- [Excerpt provided]
By Anthony, Immune thrombocytopenia (ITP), United Kingdom, November 21, 2019
After over 13 years of living with my ITP I can reflect upon plenty of incidents during that time. It has certainly been eventful, to say the least.
It all started in 2005 when I began getting random purple bruises (mainly on my arms, legs and torso). These bruises would appear without any warning or provocation and often overnight I would develop them mysteriously.
I was also suffering from acute fatigue, a tiredness that only those who have suffered from ITP or a number of other auto immune illnesses can describe. It was beyond exhaustion. The combination of random brusies and chronic tiredness, eventually led me to report to my doctor for a check up in July 2006.
Following that meeting with my doctor, a fretful dash to my local accident and emergency unit and many blood tests later, it was discovered that my platelet count was a measly 4000 when the normal platelet count should be between 150000 and 400000. I was seriously ill. It took about 8 hours to diagnose my ITP, an illness that only about 5000 people suffer from in the UK at any one time. It is most definitely rare !
Anyway, since then I have been on something of an ITP roller coaster, having many different treatments and suffering many wretched side effects whilst having some successes and many failures.
It hasn’t been a picnic by any means. I have been through the Prednisolone ringer five times, Rituximab twice and a horrible week or so with Azathioprine (I could not tolerate it all and withdrew from it within ten days).
I am one of those ITP sufferers who have been fortunate to respond well to Prednisolone and Rituximab. With the steroid, I have obtained about 6 months remission every time that I went on it and with Rituximab, I got about 2 years and 8 months remission both times that I had it, in 2010 and 2013. But in February 2016, I relapsed from the Rituximab remission.
So, at that point my specialist suggested that we try Mycophenolate Mofetil (MMF). He was reluctant for me to undergo a third round of Rituximab treatment. Although I had responded well to it twice already (2010 & 2013). He felt that the long-term damage that it could potentially do to my immune system was not worth the risk. More long stints with Prednisolone were also ruled out. Although I responded well to it, the problems that it caused every time that I had used it on 5 occasions already, would just not be bearable again.
For those not familiar with it, MMF like Prednisolone, Rituximab and Azathioprine is another immune suppressing drug which raises the platelet count by slowing down the destruction of platelets. It hopefully achieves this by suppressing the immune system and its' penchant for incorrectly attacking and destroying our platelets. It has the added benefit in most cases, of fewer nasty side effects.
Since February 2016 MMF has been my constant companion. My platelets have settled at normal levels and even reached the low 200000's , quite regularly. I could not be more delighted. The only side effects I get from MMF are a little nausea, usually first thing in the morning, but it is not too problematic. I don’t encounter any other issues at all.

- [Required work] Can you transcribe the part of the ITP account that opens with the words containing "Anyway, since then" and closes with "within ten days)."? The entries that follow were taken from a separate source.

- [Data provided]
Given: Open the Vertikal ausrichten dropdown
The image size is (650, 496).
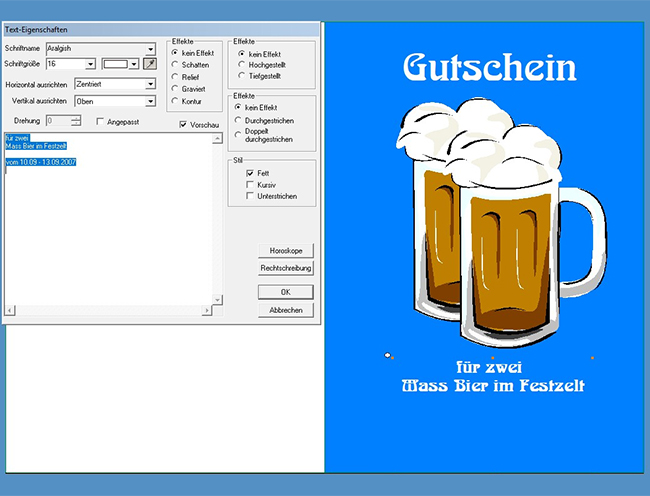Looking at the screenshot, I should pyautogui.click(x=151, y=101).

* * *

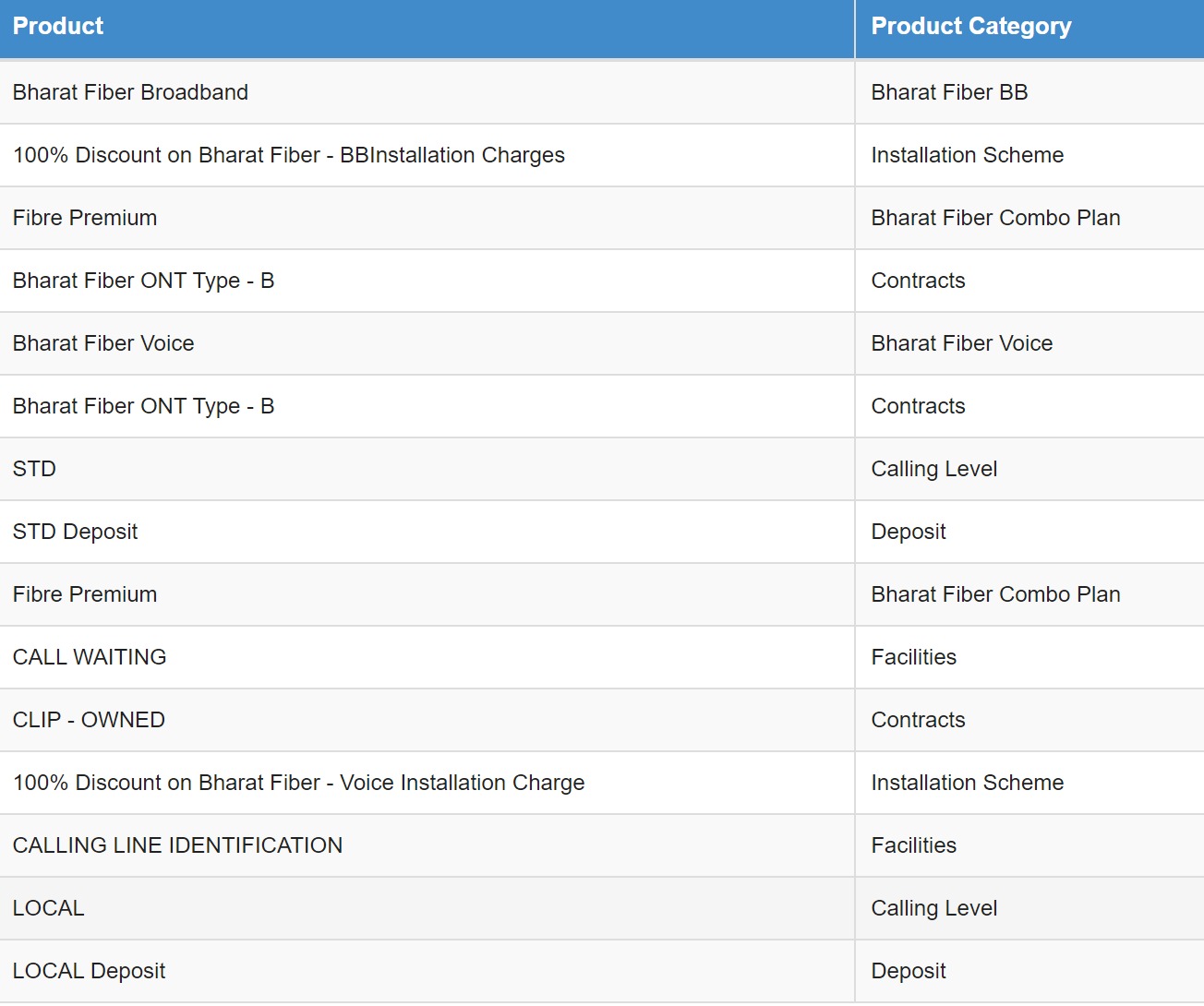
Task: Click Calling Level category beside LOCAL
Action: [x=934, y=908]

- [Task answer]
Anyway, since then I have been on something of an ITP roller coaster, having many different treatments and suffering many wretched side effects whilst having some successes and many failures.
It hasn’t been a picnic by any means. I have been through the Prednisolone ringer five times, Rituximab twice and a horrible week or so with Azathioprine (I could not tolerate it all and withdrew from it within ten days).